The 34th annual festival focuses on cinematic adaptations and the quest for identity, including a documentary about a family-owned specialty foods store in New York.
There are few better ways to announce the gravity of a documentary’s subject matter than to lead off with a member of the U.S. Supreme Court. So when Justice Ruth Bader Ginsburg begins talking in the opening scene of one of the featured offerings of the 34th annual Philadelphia Jewish Film Festival, she immediately commands the viewer’s attention.
The grave topic at hand? Fish.
This isn’t just any old piscatorial discourse, however. Ginsburg is onscreen to extol the virtues of Russ & Daughters, which has been offering smoked fish and more on the Lower East Side for a century. The Sturgeon Queens, the utterly charming result of Julie Cohen’s determination to document the fourth-generation family business’ survival and reinvention, is the second act of this year’s film festival, which kicks off on Nov. 1 for a 15-day run.
According to Olivia Antsis, the director of the festival, The Sturgeon Queens fits into both of the festival’s main themes: cinematic adaptations and the quest for identity. She notes that out of the festival’s 16 feature films and seven shorts, at least seven of them, including The Sturgeon Queens, are based on books.
Other notable entries chosen by the festival’s selection committee include Etgar Keret: What Animal Are You?, a documentary of the Israeli author’s tour of New York City; Run Boy Run, a harrowing historical dramatization of a then 8-year-old Yoram Widman’s struggle to stay alive and hold onto his Jewish identity during the Holocaust; and The Zig Zag Kid, a coming-of-age detective film drawn from the David Grossman novel of the same name.
The Sturgeon Queens is based in part on the book, Russ & Daughters: Reflections and Recipes From the House That Herring Built, written by Mark Russ Federman. Known around East Houston Street as Mr. Russ, the schmoozer emeritus of the perpetually busy shop, Federman is the grandson of Russian immigrant Joel Russ, who traded in his herring pushcart for a storefront in 1914. Federman, who gave up a career in law to run the family business from 1978 to 2009 — at which time he turned it over to his daughter and nephew — says that writing the book and being involved in the documentary actually helped with his transition.
“When you do something for three decades, you become it and it becomes you,” he said, before using a decidedly mixed analogy to explain further. “You can’t stop cold turkey, or you’ll get the bends. I couldn’t stop being Mr. Russ, and on the other hand, I couldn’t stick around the store anymore — there were too many Russes — so I decided to write a book.”

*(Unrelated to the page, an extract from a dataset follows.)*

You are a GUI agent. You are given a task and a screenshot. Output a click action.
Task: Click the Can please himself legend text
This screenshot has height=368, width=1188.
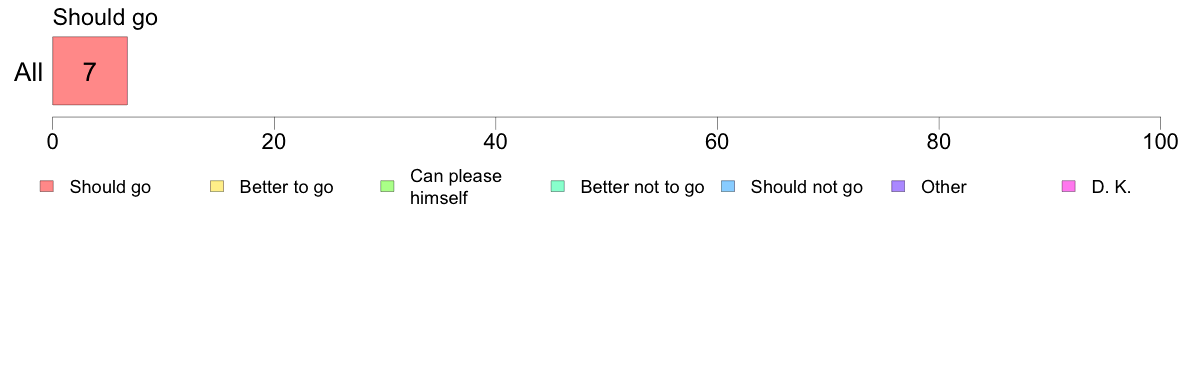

Federman’s quest to reinvent himself is of a piece with a number of other films in the festival, which is no surprise, considering the penchant of Jewish artists — regardless of medium — to explore the nature of identity. “Even if we feel very at home in a new place and with a new life, there is always a complex connection to our roots and heritage,” Antsis said in discussing the lineup of identity-themed offerings at the festival. Among them: Sderot: Rock in the Red Zone, a documentary that is as much about filmmaker and former Angeleno Laura Biadis’ love affair with what ultimately became her new hometown as it is about the Israeli border town’s reputation as an incubator for rock bands; The Dove Flyer, which follows a group of Iraqi Jews who are forced to immigrate to Israel; and Joachim Prinz: I Shall Not Be Silent, a documentary that brings to light the life of a man who fought to reclaim the identity of two groups: German Jews in the 1930s and African Americans in the 1950s and ’60s.
Prinz’s battle for civil rights included a seminal speech given in front of the Lincoln Memorial at the March on Washington for Jobs and Freedom on Aug. 28, 1963 — a speech that has been largely overlooked because of the one given immediately after by his friend and colleague, Dr. Martin Luther King, Jr.
“When I read the text of his speech, it was like I had been waiting my whole life to hear these words that were written before I was even born,” exclaimed Rachel Eskin-Fisher, the Mount Airy native who co-directed the film. “I studied black history, civil rights and Jewish history, but I had never heard of him before.”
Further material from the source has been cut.